Python Sample App Backend Tutorial

The Python SDK tutorial bridges the gap between simple and advanced concepts by walking through a complete web application.

The full source code for the tutorial is available on GitHub: http://github.com/couchbaselabs/try-cb-python. The primary focus of the tutorial is to explain the function and theory behind the Couchbase Python client and how it works together with Couchbase Server, and especially new features in versions 4.0/4.5 like N1QL, FTS and sub-document. It makes use of the travel-sample data set. The code that generates the web application is provided with the source code, but is not discussed in this tutorial.

Specific Python prerequisites and set up

In addition to the prerequisites mentioned in Sample Application, you’ll need:

To get set up for the tutorial proper, follow these steps:

  • git clone https://github.com/couchbaselabs/try-cb-python.git or download the source

  • Install necessary libraries: pip install -r requirements.txt

  • Start the application: python travel.py

  • Run the app: http://localhost:8080

  • If you don’t want to connect to Couchbase on localhost, change the configuration in travel.py (eg. CONNSTR).

  • Press CONTROL+C to stop the application when finished

This tutorial focuses on querying through N1QL and FTS rather than views. If you want information about using views, see Views.

Walking Through the API

The following sections lead you through the primary functions of the sample application. All of the REST API application code is in the travel.py file. The following shows you how to program with the various features and services of Couchbase including: connecting to a cluster and bucket, key/value iteraction, document query through N1QL and full text searches.

Configure and Bootstrap the SDK

Where: connect_db()

Goals: Connecting to the Cluster and getting a reference to a Bucket, learn to reuse it.

The first step is to let the application connect to your cluster and obtain a reference to a Bucket (the Bucket is your entry point for the whole storage API). The CONNSTR variable defines the connection string including hostname and bucket. The PASSWORD variable is used separately and gets passed to the Bucket() method as an option.

Connecting to the Cluster and Bucket

def connect_db():
    return Bucket(CONNSTR, password=PASSWORD)

db = connect_db()

The Bucket() method both connects to the Cluster and returns the connection to the requested Bucket, using the global CONNSTR and PASSWORD variables.

Both bucket and cluster can be managed through the SDK as well (eg. add views or create new buckets), see Managing Clusters using the Python SDK with Couchbase Server for more information.

Managing Users using Key/Value API

Where: class UserView()

Goals: Use Bucket operations and discover the Document API.

Couchbase Server is a document oriented database which provides access to your data both through its document ID (for high performance access), as well as through views and N1QL (as powerful query languages).

This is noticeable in the API, where the methods reflect Key/Value operations (retrieve_in, upsert, etc...) and work with a Sub Document interface that has an id() and requests specific content from the document.
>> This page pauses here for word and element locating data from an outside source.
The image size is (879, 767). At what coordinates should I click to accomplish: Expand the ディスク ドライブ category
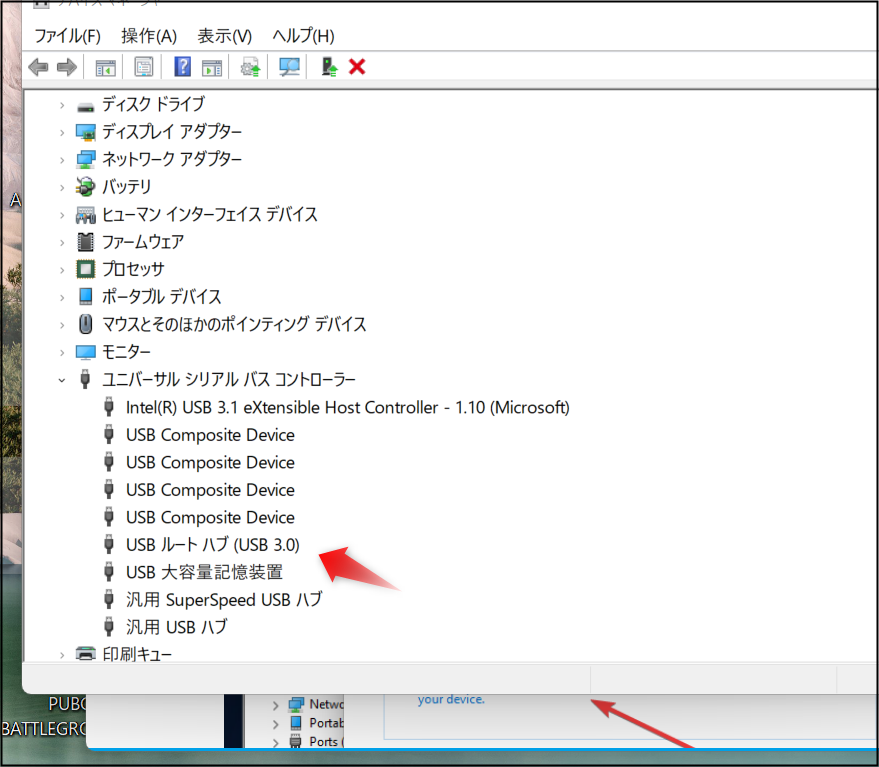pos(62,104)

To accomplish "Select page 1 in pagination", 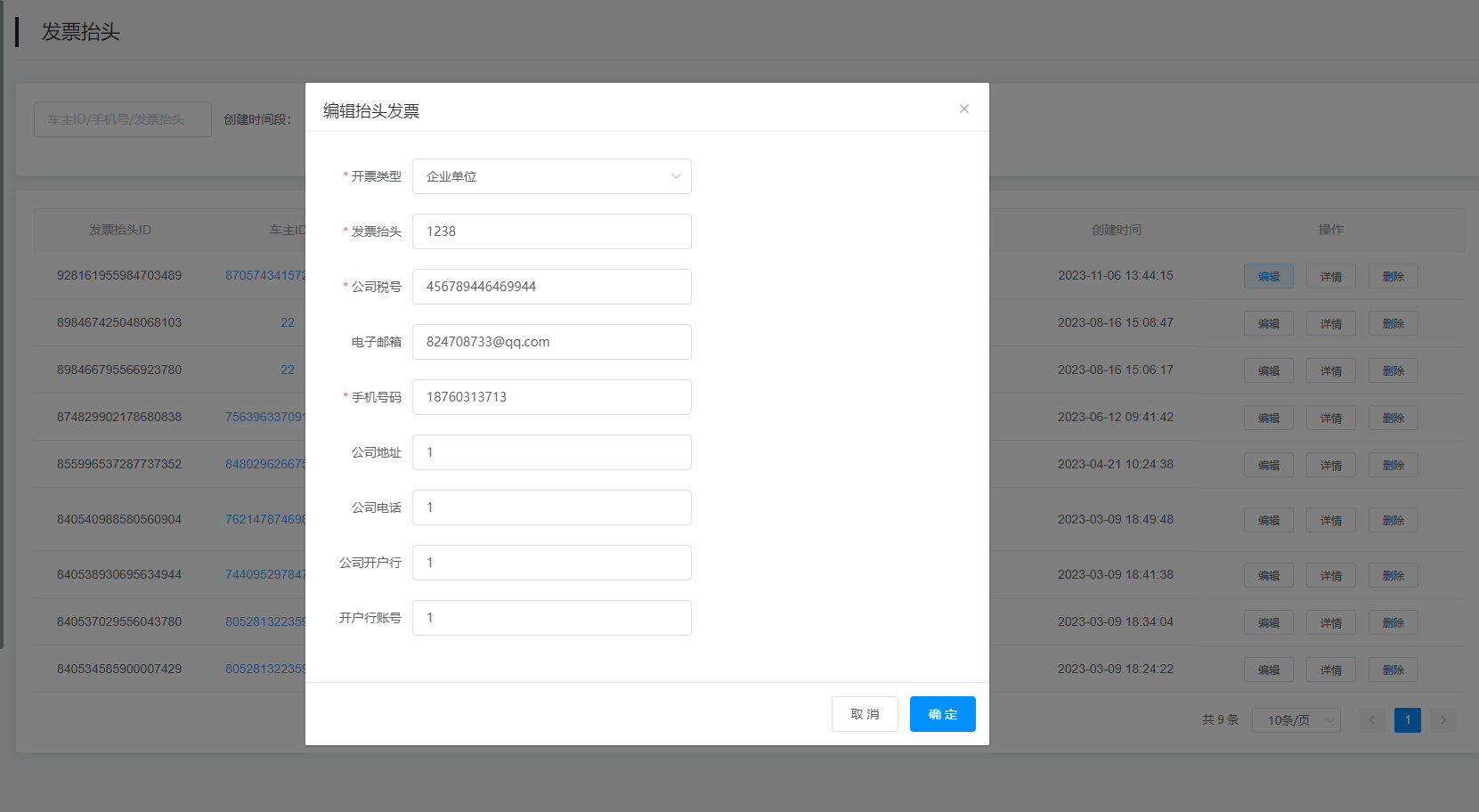I will coord(1407,720).
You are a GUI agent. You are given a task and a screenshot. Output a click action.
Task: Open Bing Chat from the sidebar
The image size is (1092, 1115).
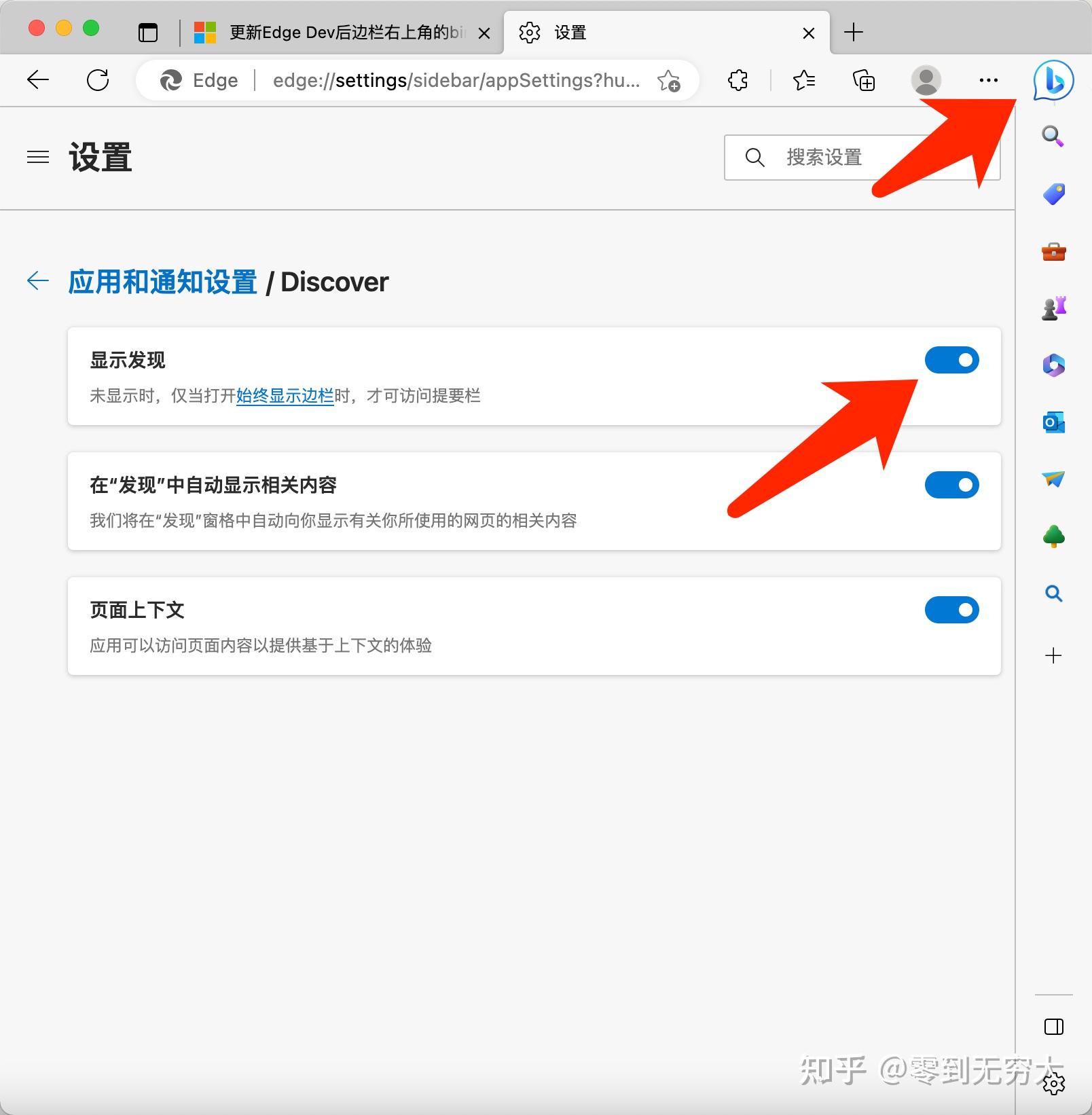point(1053,79)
The default Document implementation accepts a simple representation of JSON as its content.

Creating New Users

A new user first goes through the signup() method which does a POST of username and password encoded as a JSON object.

userrec = {'username': user, 'password': password}

It uses a JWT encoded version of the password to keep things secure. The JWT token is also used through further interaction to validate the user session and is created using a custom function make_user_key().

The "user::" prefix is arbitrary to this application, this is just a convention that the app uses to obtain unique keys and have additional information in it, but the key could have been anything else (even sequence numbers or UUIDs) really.

Here comes the part where the Couchbase API is used to store the document, it’s rather simple, the application uses an upsert method which does an insert or an update, depending on whether the records exists already or not:

db.upsert(make_user_key(user), userrec)

The resulting JSON data and confirmation is sent back to the client with a success or an exception if it failed.

When it comes to storing a document, you have a choice of three methods:

  • insert() will only work if no document currently exists for the given ID, otherwise a DocumentAlreadyExistsException will be thrown.

  • replace() on the contrary will only work if the document does already exist (otherwise a DocumentDoesNotExistException is thrown).

  • upsert() will always work, replacing or creating the document as needed.

So the result in fact just contains a JWT (Json WebToken) to identify the new user. If there is a problem, an AuthenticationServiceException will be thrown and correctly translated by the controller layer. But what is this narration object in the Result?

The frontend understands this second part of the Result, the narration, as something that it can display in a console, so that users of the application can directly get an idea of what is going on on the server side while browsing the app. It is similar to a log, but sent to the frontend.

Checking login by getting the User’s document

In the login() method, the application checks a User’s credential and for that it needs to retrieve the corresponding document. Since user documents are identified by prefixing their username with user::, this is pretty simple. Using the sub-document retrieve_in() it can request only the precise values it wants from the document, in this case the password:

doc_pass = db.retrieve_in(userdockey, 'password')[0]

If that particular key doesn’t exist, the retrieve_in() method returns NotFoundError. That’s useful to check if the user exists at all.

Otherwise it’s just a matter of checking the hashed password with the one provided by the user, and responding accordingly.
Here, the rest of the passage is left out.